Our region and even the world will someday reach a limit of space and resources available for us. Sustainability from a scientist’s view means the carrying capacity of our environment. In ecological terms, the carrying capacity of an ecosystem is the size of the population or community that can be supported or sustained indefinitely upon the available resources and services of that ecosystem. Living within the limits of an ecosystem depends on three factors:
· the amount of resources available in the ecosystem;
· the size of the population or community; and
· the amount of resources each individual within the community consumes.
The concept of carrying capacity is closely related to the idea of “capital”, which fortunately many individuals of this species understand. The term “capital” is most commonly used to refer to money and material goods. However, in the context of sustainability, human communities have several different types of capital that need to be considered – natural, human, social, and built capital. Together, these types of capital are referred to as community capital. All four types of capital are necessary for communities to function. All four types of capital need to be managed by a community. All four types of capital need to be cared for, nurtured and improved over time. A community that is living off the interest of its community capital is living within the carrying capacity. A community that is degrading or destroying the ecosystem on which it depends is using up its community capital and is living unsustainably.
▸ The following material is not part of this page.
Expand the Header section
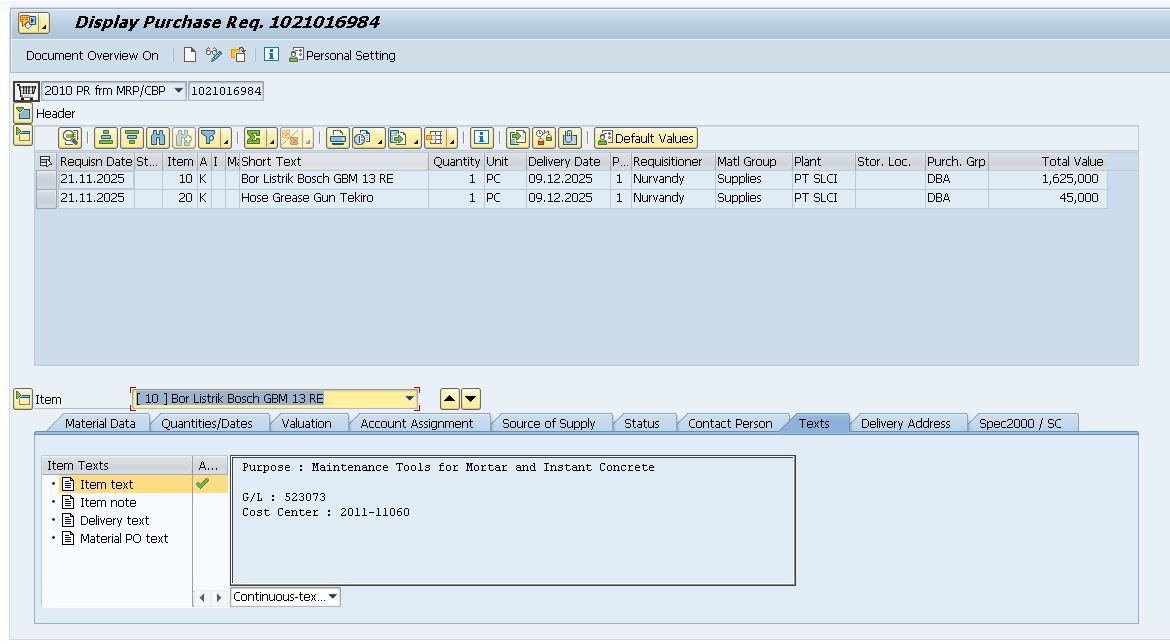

Carrying capacity is much harder to measure for human, social and built capital than for natural capital but the basic concept is the same – are the different types of capital being used up faster than they are being replenished? A community that allows its children and adults to be poorly educated, undernourished, and poorly housed is eroding its human capital. We need opportunities for rewarding work, healthy recreation, creative arts, physical and mental exercise, and entertainment. Gated communities that allow the quality of its social interactions to decline through lack of trust, respect, and tolerance is eroding our social capital. A city or county that allows its buildings, roads, parks, power facilities, water facilities, and waste processing capability to decay is eroding its built capital. In addition, city or county that allows its agriculture to disappear into high-density subdivisions, losses it ability to independently feed and clothe itself and then must rely on others to satisfy these survival needs.
As human beings, we need to control our population size, as our resources are finite even though our appetite is not. Otherwise, there is not room for fulfilling a new vision of striving for human greatness, the creativity and outstanding achievements that our culture could nurture. We will be so caught up with trying to handle all the problems that overpopulation will have that we will not be able to do better than we are. We will be lucky to just hold our own. Our environmental quality is in danger of being not only eroded but becoming toxic to all living beings.
Hopefully, we will not be the ultimate exotic weed.